PAGE TEXT START
It was many many years ago when I had my wisdom teeth out (before I started howling on the slab):
Nurse: this is nothing to worry about, just a little prick like a blood test
Me: but I’ve never had a blood test
Nurse [to the anesthetist]: wow, we’ve got an innocent here – never had a blood test!? That’s unheard of! [To me] In that case it’ll be like a harmless mozzie bite
Me [as she jabbed the back of my hand]: WAAAAAAAAAAAAA …. [sleep]
Mozzie bite?! No way! That jab altered the course of my blood flow! That once-straight vein turns a corner on the back of my hand now. It’s damaged!
October 22nd, 2009 — Out and about, Random thoughts
Am try to get out of the office for a walk in the afternoons, even if it’s to a Fuel Espresso bar that’s on the other side of town – probably doesn’t count as proper exercise but for me new air is just as important. On my walk yesterday I noticed silverbeet flourishing in the traffic islands outside Kirkcaldie & Stains! I wonder if people pick it for dinner? I guess it’s probably got dog pee and traffic gunge all over it but quite a good idea. I’ve seen rosemary growing rather prolifically down the side of concrete gardens in the city and botannical gardens before and thought it quite handy – usually you only need a stalk for the roast lamb or pizza, not a whole bunch, so if you could just grab that stalk out of a city vegie patch that’d be great!
PAGE TEXT END
SUPPLIED RECORDS START
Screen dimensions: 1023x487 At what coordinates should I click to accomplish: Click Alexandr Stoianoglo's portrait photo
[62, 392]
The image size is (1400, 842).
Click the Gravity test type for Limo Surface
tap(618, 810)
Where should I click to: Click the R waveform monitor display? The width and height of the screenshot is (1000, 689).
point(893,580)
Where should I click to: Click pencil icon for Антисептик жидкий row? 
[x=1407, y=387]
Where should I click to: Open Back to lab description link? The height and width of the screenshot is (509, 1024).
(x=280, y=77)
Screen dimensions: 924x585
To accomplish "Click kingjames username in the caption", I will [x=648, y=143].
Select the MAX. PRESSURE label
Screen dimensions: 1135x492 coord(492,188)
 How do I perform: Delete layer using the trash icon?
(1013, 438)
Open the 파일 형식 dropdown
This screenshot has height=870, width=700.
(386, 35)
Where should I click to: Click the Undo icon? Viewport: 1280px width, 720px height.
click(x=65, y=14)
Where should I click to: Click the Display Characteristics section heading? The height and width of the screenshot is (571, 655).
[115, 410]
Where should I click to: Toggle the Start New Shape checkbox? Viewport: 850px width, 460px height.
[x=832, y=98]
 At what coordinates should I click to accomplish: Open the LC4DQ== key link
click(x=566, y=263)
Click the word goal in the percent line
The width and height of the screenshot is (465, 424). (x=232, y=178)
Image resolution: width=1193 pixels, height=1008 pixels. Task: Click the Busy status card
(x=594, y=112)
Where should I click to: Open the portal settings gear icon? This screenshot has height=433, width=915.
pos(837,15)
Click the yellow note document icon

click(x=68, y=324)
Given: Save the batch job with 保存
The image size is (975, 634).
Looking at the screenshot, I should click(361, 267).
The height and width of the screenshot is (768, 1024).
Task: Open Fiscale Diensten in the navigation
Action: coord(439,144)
SUPPLIED RECORDS END
● **ACTIVITIES**
(a) Quote the blog excerpt from "October 22nd, 2009" up to and including "that’d be great!".
(b) Write what comes next in the blog excerpt, starting right after its final sentence.

● **TASK-BY-TASK ANSWERS**
(a)
October 22nd, 2009 — Out and about, Random thoughts
Am try to get out of the office for a walk in the afternoons, even if it’s to a Fuel Espresso bar that’s on the other side of town – probably doesn’t count as proper exercise but for me new air is just as important. On my walk yesterday I noticed silverbeet flourishing in the traffic islands outside Kirkcaldie & Stains! I wonder if people pick it for dinner? I guess it’s probably got dog pee and traffic gunge all over it but quite a good idea. I’ve seen rosemary growing rather prolifically down the side of concrete gardens in the city and botannical gardens before and thought it quite handy – usually you only need a stalk for the roast lamb or pizza, not a whole bunch, so if you could just grab that stalk out of a city vegie patch that’d be great!

(b)
October 21st, 2009 — Random thoughts
I’m really not keen on the upside down poses (‘inversions’ is the proper term) that we have to do at yoga. I don’t like the blood rush to my head which eventually makes me feel quite dizzy and sometimes nauseous. We do hand stands, head stands, shoulder stands, forearm stands and sometimes hand upside down from ropes. In the advanced class we seem to do quite long headstands however the teacher noticed I haven’t really been taking part the last few weeks so said I could hang upside down instead for less strain on my neck. That’s not really the problem but I took up his offer anyway. It’s actually quite relaxing and you can feel it’s good for your back but I can only do it for a minute or so, not 5 minutes like others can.
I finally asked the other day what the point of all the upside down stuff was – what’s the benefit of all the discomfort on my part. Seems it’s an ‘opposite process’ i.e. you’re always on your feet and it’s good for the soul to take an opposite view of the world now and then. And physically, with your feet above your head it forces new blood from your heart to be pumped to your brain, which is a good thing. Flushes out toxins and exercises blood vessels by forcing your blood to flow a different way.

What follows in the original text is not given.